Davi mendekati ke arah pintu dan menatap seseorang yang berada di dalam ruangan.

"Kak, Akan ada waktu di mana seseorang yang terlihat kuat, terlihat bisa melalui segalanya dengan baik, terlihat tenang dalam berjuang. Tiba-tiba dia menghadapi situasi di mana dia ingin kabur saja, ingin menyerah, merasa lelah, ingin menghilang sebentar saja dan hal frustrasi lainnya yang datang secara bersamaan, itu wajar kak! Tapi kakak juga harus ingat, bukan cuma kakak yang merasakan kesakitan di abaikan dan di kecewakan, ada Aline juga!"
Davi mendengar dengan jelas suara itu, setiap kata demi kata yang di ucapkan oleh mantan tetangganya.

"Siapa Aline?"

"Kakak tahu 'kan aku juga mengalaminya, Detik itu aku menyadari ketika perasaan-perasaan negatif datang padaku, itu adalah saatnya aku berhenti sejenak, duduk diam meluangkan waktuku berdua saja antara aku dan Allah, kemudian menangis sepuasnya. It's okay to cry, Kak, Bahkan langitpun sesekali juga menangis. Tangisan langit adalah tetesan air penuh berkah dari Allah untuk seluruh hamba-Nya di dunia. Tangisan kita juga sama. Tetesan air mata mengalirkan segala bentuk emosi yang kita rasa. Biarkan mengalir, biarkan keluar. Turun perlahan beriringan dengan untaian doa yang Kakak panjatkan kepada-Nya saat meminta pertolongan. Rasakan air mata turun dan biarkan Allah menghapus air mata Kakak dengan cara-Nya."

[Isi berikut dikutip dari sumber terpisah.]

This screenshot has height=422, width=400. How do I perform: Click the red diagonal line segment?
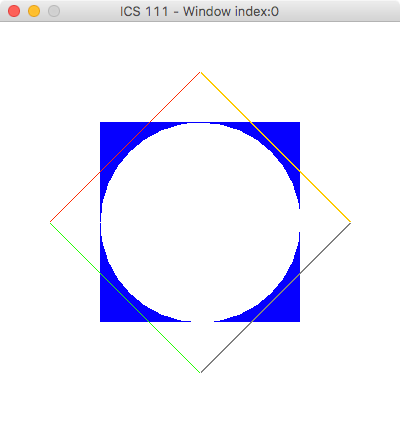(125, 147)
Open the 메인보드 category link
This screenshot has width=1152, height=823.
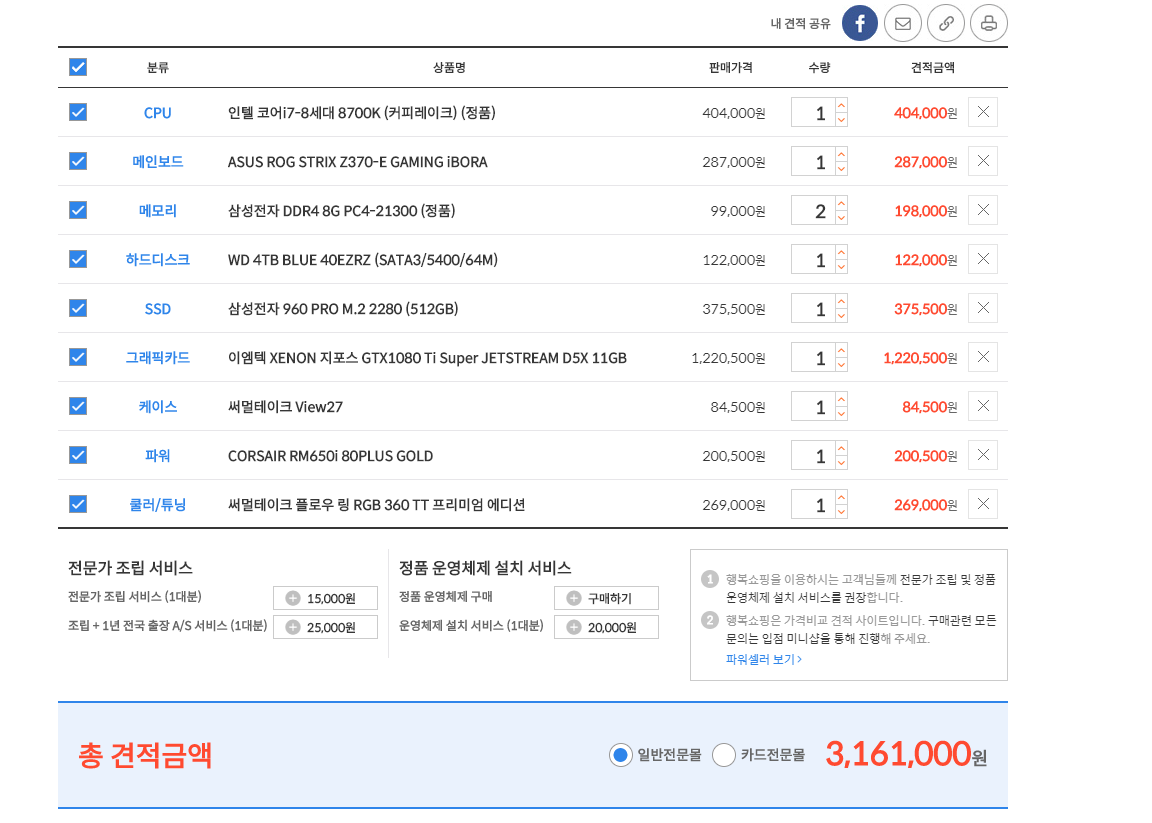click(x=158, y=161)
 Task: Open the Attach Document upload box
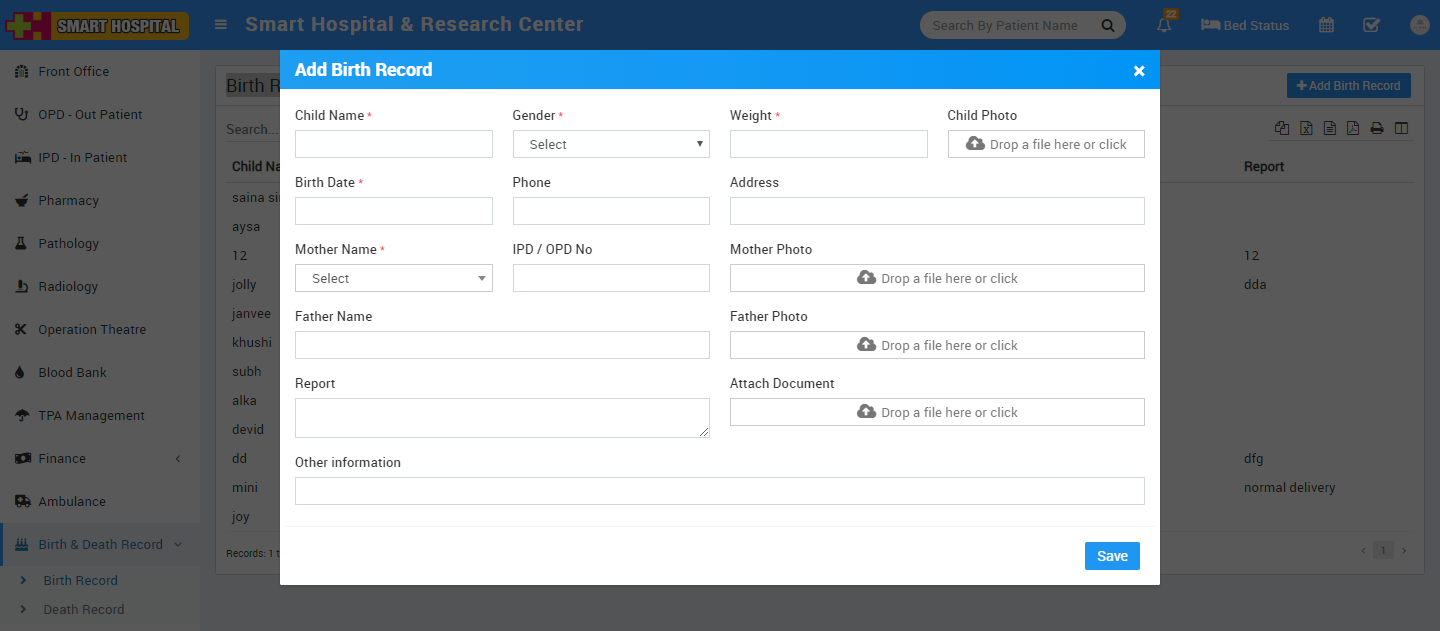tap(936, 412)
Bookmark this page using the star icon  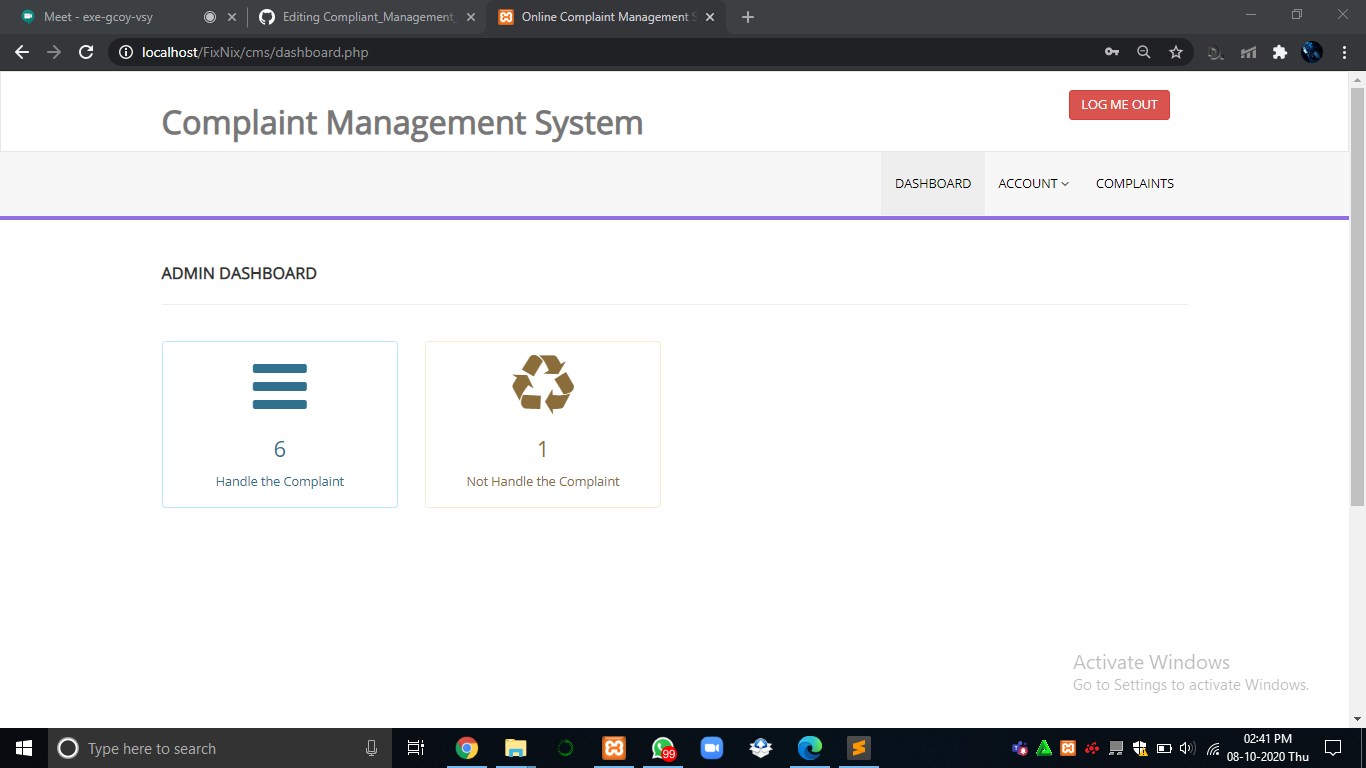[x=1177, y=52]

Bukan salahnya jika kini kedua kakinya bagai terpaku dengan lantai dan mendengar setiap perkataan Zahra yang di tujukan pada kakaknya.

Samar-samar terdengar suara isak tangis yang sangat memilukan. Jadi, siapa yang di ada di hadapan Zahra itu, apakah Elena?

"Allah hears every cry. He knows how hard you try."

Davi mengusap wajahnya dengan kasar mendengar ucapan terakhir Zahra.

Dalam hati terbersit ribuan tanya, apa benar wanita yang di semangati dan di nasehati Zahra adalah Elena? Tapi kenapa? Bukankah Elena wanita yang selalu terlihat ceria dan bahagia?

Setelah tidak sengaja menguping Zahra, dengan susah payah akhirnya kaki Davi bisa di ajak gerak, dan kembali menuju ruang meeting.